Is it possible to take the family to the south of France on a budget?
Last summer, we tried it by cutting short our dream holiday, a fortnight in a rather splendid villa near the Med, to spend a week in a mobile home. Cost comparison: seven nights in a "luxury" mobile home, sleeping six, in the Languedoc, £1,254; one week in a private villa, sleeping six, on the Côte d'Azur, £3,100.
Well, I'm not going to pretend I didn't miss the plump pillows and silky sheets of the villa, or that I didn't yearn to sit on the private terrace and watch the sea go pink at dusk.

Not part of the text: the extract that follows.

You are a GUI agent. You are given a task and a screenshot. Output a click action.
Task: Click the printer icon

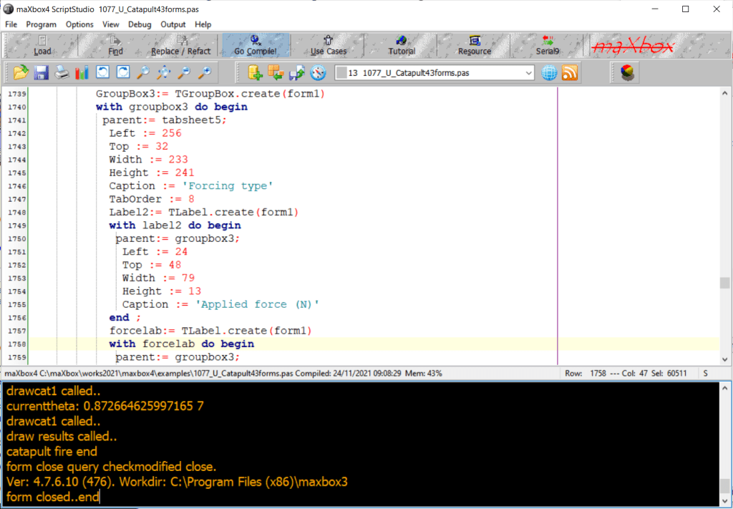pyautogui.click(x=62, y=72)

But anyone under the age of 16 doesn't give a flying croissant about all that, so you can probably guess which holiday mes petits choux preferred.

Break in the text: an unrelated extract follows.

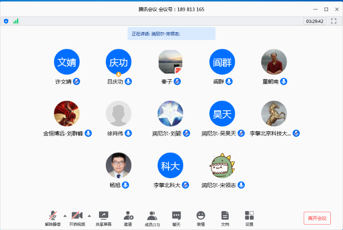Click the 正在讲话 speaker banner

[x=171, y=34]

The villa had a private pool, but the kids took more pleasure in the huge man-made lagoons on our campsite, which came with water shoots and plenty of other kids to splash around with. The villa was in a peaceful cul-de-sac where all you could hear was birdsong, but the kids wanted entertainment and music and the chance to strut their stuff in talent competitions. The villa had views across the bay of St Tropez (well, nearly), but the only thing the kids wanted was a decent view of the evening boules matches outside our mobile home. I think you get the gist. So, save your hard-earned euros, forget the villa, and book in to the nearest campsite.
We hired ours through French family holiday specialist Siblu (0871 911 2288; siblu.com). It laid on so much entertainment at our site that we had a problem fitting it all in.

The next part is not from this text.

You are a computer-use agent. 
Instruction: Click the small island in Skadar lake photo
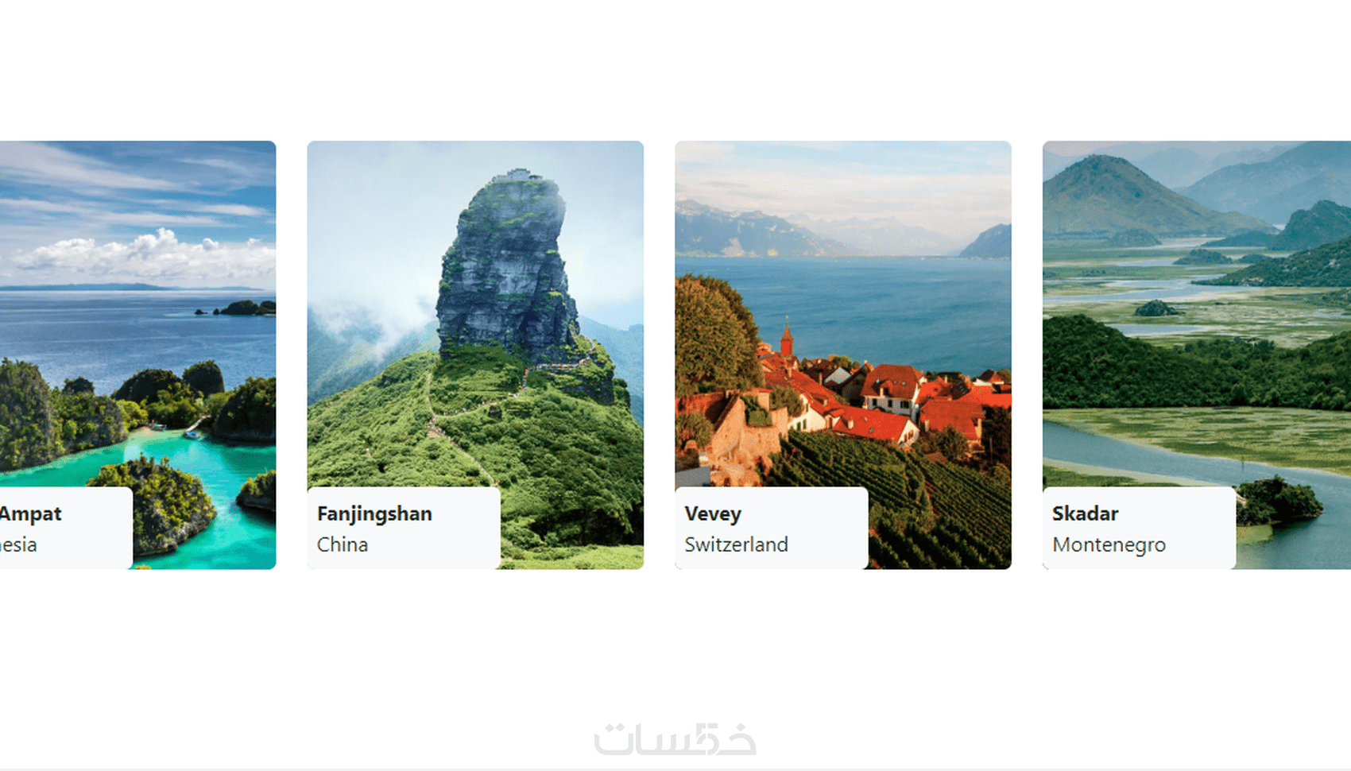point(1155,308)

The kids were overjoyed to find that they could safely roam without being hitched to an adult. They played tennis, football and basketball, hired bikes, made friends, and attended all sorts of activities. (There are even French lessons at selected sites this season, though the kids may not thank you for that.) We, meanwhile, were free to enjoy ourselves and had enough euros left to splash out on pizza for dinner.
Happy kids mean happy parents. And with the bank manager happy, too, we're all smiling.